In the course of my service in the General Accounting Office in various capacities, dating from the beginning of that Office in 1921, I have watched the preparation and the launching of periodic assaults against the authority and the independence of the General Accounting Office and have at times participated in the furnishing of facts for use in repulsing these assaults. Some of these attacks have reached the Congress in the form of official proposals for legislative changes. But at other times in between, and with little cessation, they have taken the form of constant advocacy in certain forums and periodicals. There always have been some individuals and groups who believe the control of Congress over moneys of the Government should cease after it has exercised its appropriating authority and that the Congress should exercise no control, direct or indirect, over the accounting for or the audit of funds of the executive branch.

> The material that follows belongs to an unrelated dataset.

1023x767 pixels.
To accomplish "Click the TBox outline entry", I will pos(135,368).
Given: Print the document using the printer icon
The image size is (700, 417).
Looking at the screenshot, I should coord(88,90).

These critics of legislative control do not directly and openly attack the Congress or the principle of the control it retains. They attack, instead, the agency Congress has established to effectuate such control, the General Accounting Office. Their plan has varied slightly through the years but it still follows a familiar pattern. They would first remove from the Comptroller General authority to prescribe the forms, systems, and procedures for administrative accounting in the departments and agencies of the Government and transfer that authority to some place in the executive branch. They would remove from the General Accounting Office its authority for disallowing credit for illegal expenditures detected in the audit and for recovering the money. They would thus reduce the Office to a mere spotchecking and reporting office. They would also transfer the settlement of doubtful claims to the executive branch. And from time to time they have urged other things which would weaken legislative control of the uses of appropriated funds. For example, attempts have been made to convince the Comptroller General and me that we should join in recommending to Congress that it abandon entirely its long-followed policy of limiting the uses of appropriated funds by placing limitations in appropriation acts.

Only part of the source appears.